Task A: Transcribe the entries from the line containing "Click the Google name in Normal Window row" through the end of the entries, inclusive, and leave the pictures out.

Start of Passage

Guaranteeing throughput with QoS

You can use storage quality of service (QoS) to guarantee that performance of critical workloads is not degraded by competing workloads. You can set a throughput ceiling on a competing workload to limit its impact on system resources, or set a throughput floor for a critical workload, ensuring that it meets minimum throughput targets, regardless of demand by competing workloads. You can even set a ceiling and floor for the same workload.

Understanding throughput ceilings (QoS Max)

A throughput ceiling limits throughput for a workload to a maximum number of IOPS or MBps, or IOPS and MBps. In the figure below, the throughput ceiling for workload 2 ensures that it does not bully workloads 1 and 3.

A policy group defines the throughput ceiling for one or more workloads. A workload represents the I/O operations for a storage object: a volume, file, qtree or LUN, or all the volumes, files, qtrees, or LUNs in an SVM. You can specify the ceiling when you create the policy group, or you can wait until after you monitor workloads to specify it.

Note: Throughput to workloads might exceed the specified ceiling by up to 10%, especially if a workload experiences rapid changes in throughput. The ceiling might be exceeded by up to 50% to handle bursts. Bursts occur on single nodes when tokens accumulate up to 150%


Understanding throughput floors (QoS Min)

A throughput floor guarantees that throughput for a workload does not fall below a minimum number of IOPS or MBps, or IOPS and MBps.In the figure below, the throughput floors for workload 1 and workload 3 ensure that they meet minimum throughput targets, regardless of demand by workload 2.

Tip: As the examples suggest, a throughput ceiling throttles throughput directly. A throughput floor throttles throughput indirectly, by giving priority to the workloads for which the floor has been set.

A policy group that defines a throughput floor cannot be applied to an SVM. You can specify the floor when you create the policy group, or you can wait until after you monitor workloads to specify it.

Note: In releases before ONTAP 9.7, throughput floors are guaranteed when there is sufficient performance capacity available. In ONTAP 9.7 and later, throughput floors can be guaranteed even when there is insufficient performance capacity available. This new floor behavior is called floors v2. To meet the guarantees, floors v2 can result in higher latency on workloads without a throughput floor or on work that exceeds the floor settings. Floors v2 applies to both QoS and adaptive QoS. The option of enabling/disabling the new behavior of floors v2 is available in ONTAP 9.7P6 and later.

A workload might fall below the specified floor during critical operations like volume move trigger-cutover. Even when sufficient capacity is available and critical operations are not taking place, throughput to a workload might fall below the specified floor by up to 5%. If floors are overprovisioned and there is no performance capacity, some workloads might fall below the specified floor.

End of Passage
Start of The records

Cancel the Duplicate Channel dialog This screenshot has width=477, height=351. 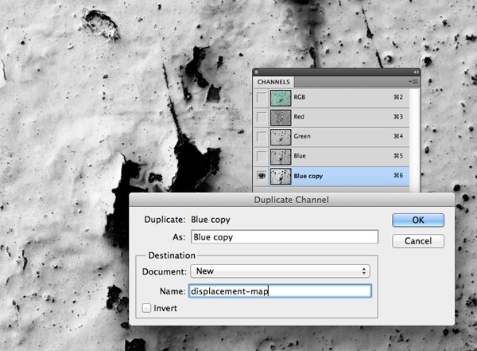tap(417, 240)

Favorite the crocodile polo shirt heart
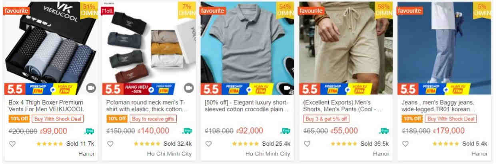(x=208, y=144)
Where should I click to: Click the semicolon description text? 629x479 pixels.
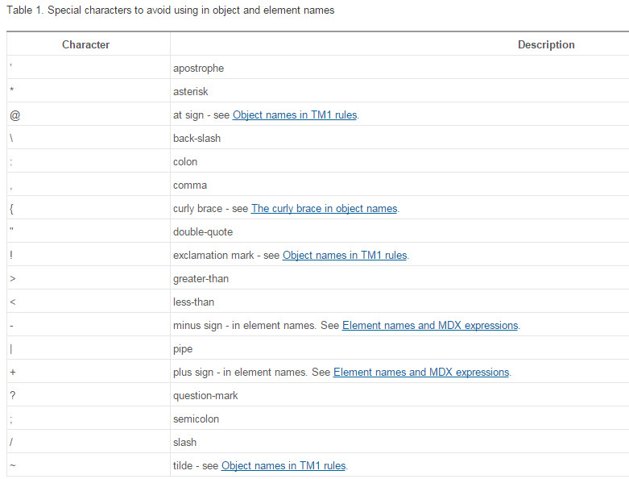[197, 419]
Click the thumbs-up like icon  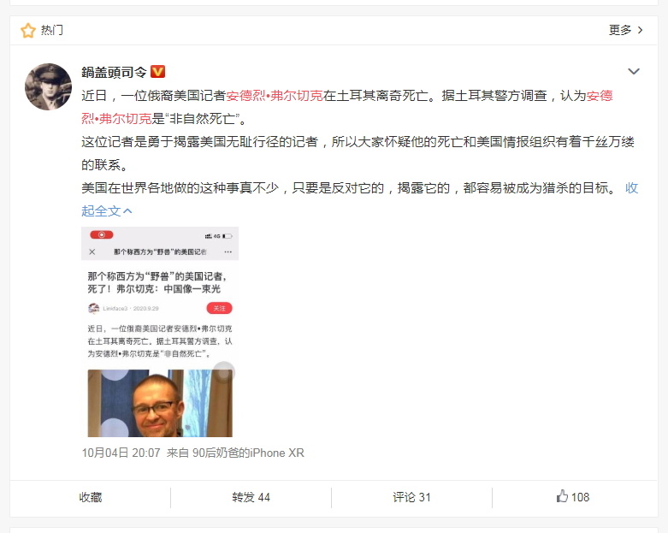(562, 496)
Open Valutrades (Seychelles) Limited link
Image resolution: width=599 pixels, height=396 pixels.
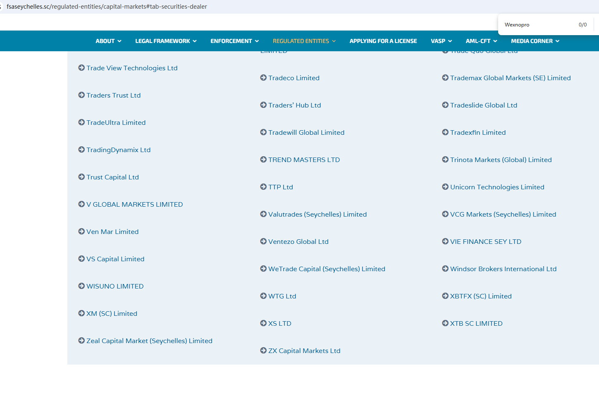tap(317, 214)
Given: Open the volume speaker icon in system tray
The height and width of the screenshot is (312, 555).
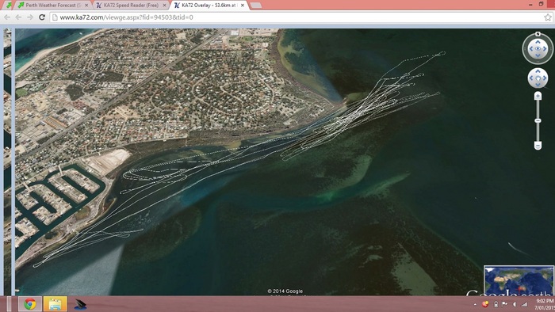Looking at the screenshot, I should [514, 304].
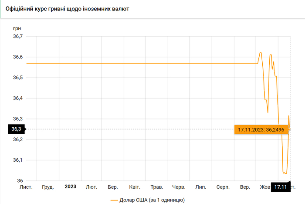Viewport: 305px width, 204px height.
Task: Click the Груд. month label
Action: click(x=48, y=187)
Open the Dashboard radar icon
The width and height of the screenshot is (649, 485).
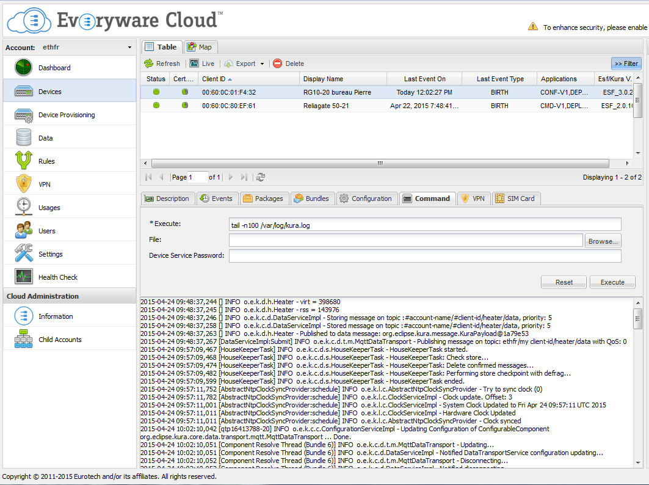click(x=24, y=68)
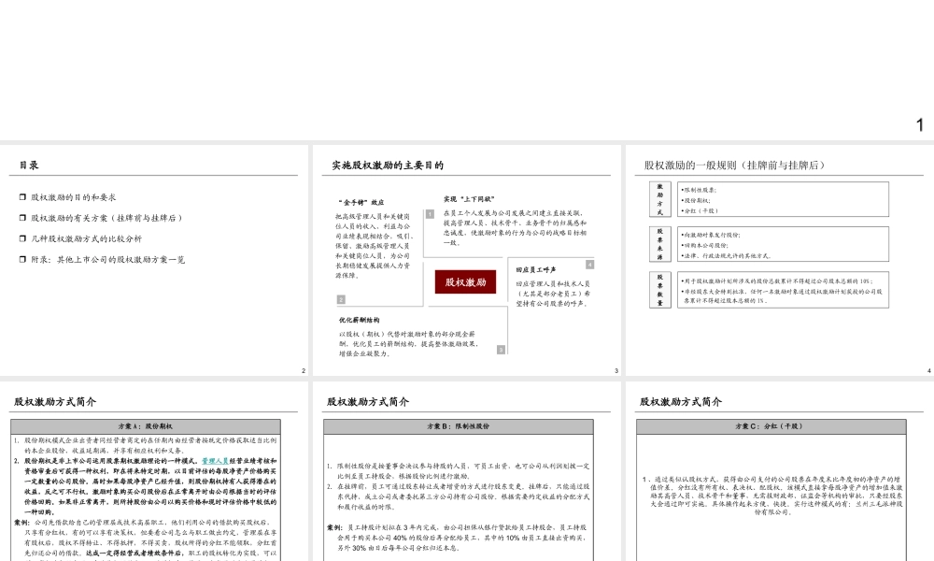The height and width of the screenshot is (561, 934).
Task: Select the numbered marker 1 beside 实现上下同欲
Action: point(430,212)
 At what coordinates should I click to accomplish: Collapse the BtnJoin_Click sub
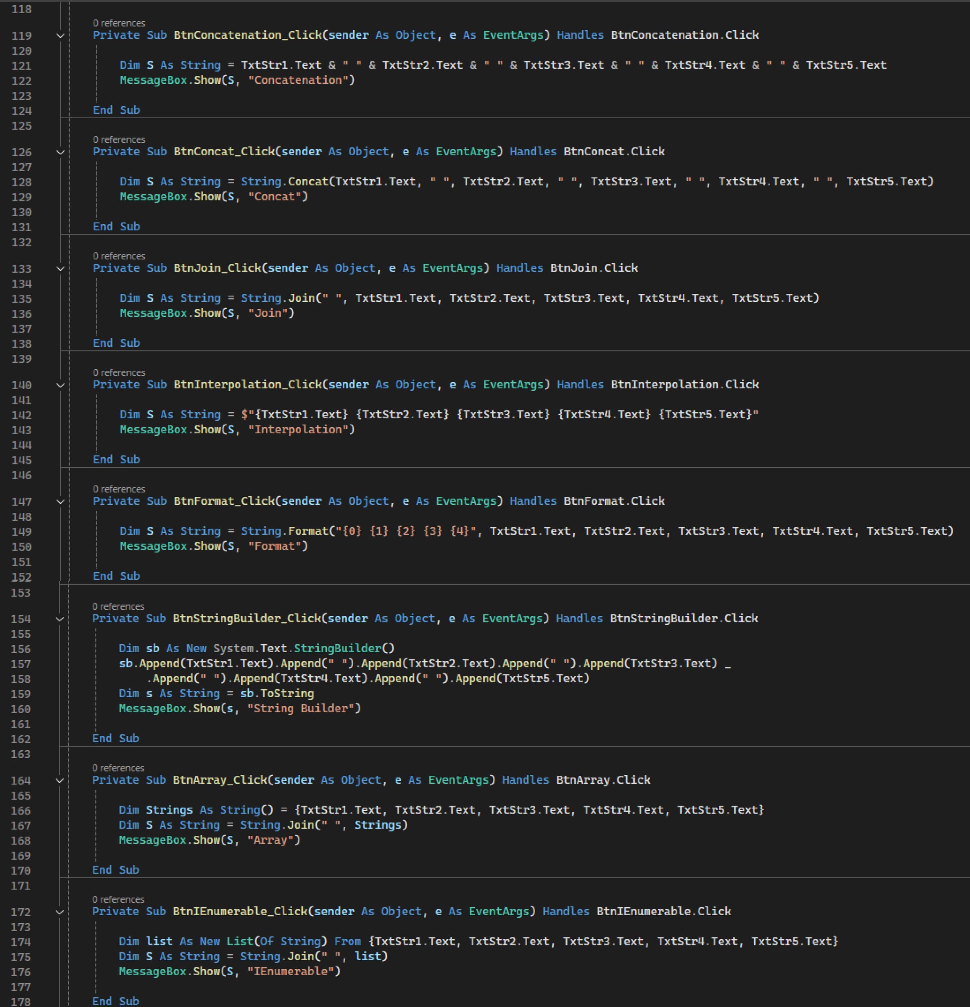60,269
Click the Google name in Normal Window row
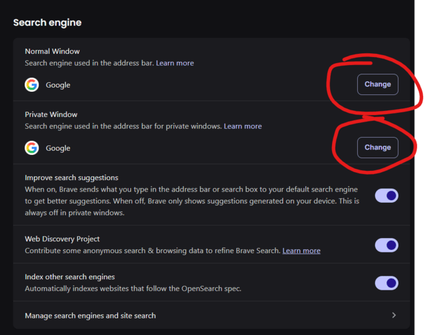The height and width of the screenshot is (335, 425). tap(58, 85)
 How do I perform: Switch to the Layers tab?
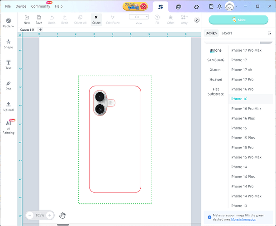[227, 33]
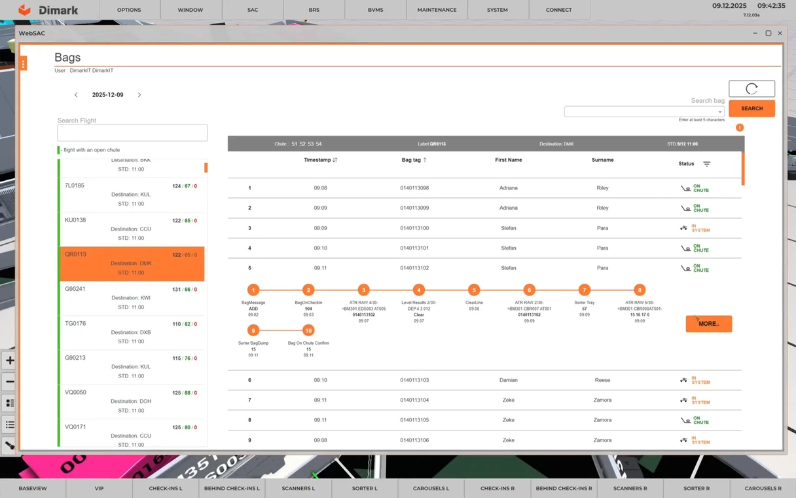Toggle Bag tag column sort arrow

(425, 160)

End of The records

Task B: In the passage on guaranteeing throughput with QoS, rewrite the text between "A policy group that" and "9.7P6 and later.", inclusive, switching "policy group" to "QoS policy group".

Task output A:
Click the Google name in Normal Window row
The height and width of the screenshot is (335, 425). tap(58, 85)
 How do I perform: Switch to the Layers tab?
[227, 33]
Toggle Bag tag column sort arrow

(425, 160)

Task output B:
A QoS policy group that defines a throughput floor cannot be applied to an SVM. You can specify the floor when you create the QoS policy group, or you can wait until after you monitor workloads to specify it.

Note: In releases before ONTAP 9.7, throughput floors are guaranteed when there is sufficient performance capacity available. In ONTAP 9.7 and later, throughput floors can be guaranteed even when there is insufficient performance capacity available. This new floor behavior is called floors v2. To meet the guarantees, floors v2 can result in higher latency on workloads without a throughput floor or on work that exceeds the floor settings. Floors v2 applies to both QoS and adaptive QoS. The option of enabling/disabling the new behavior of floors v2 is available in ONTAP 9.7P6 and later.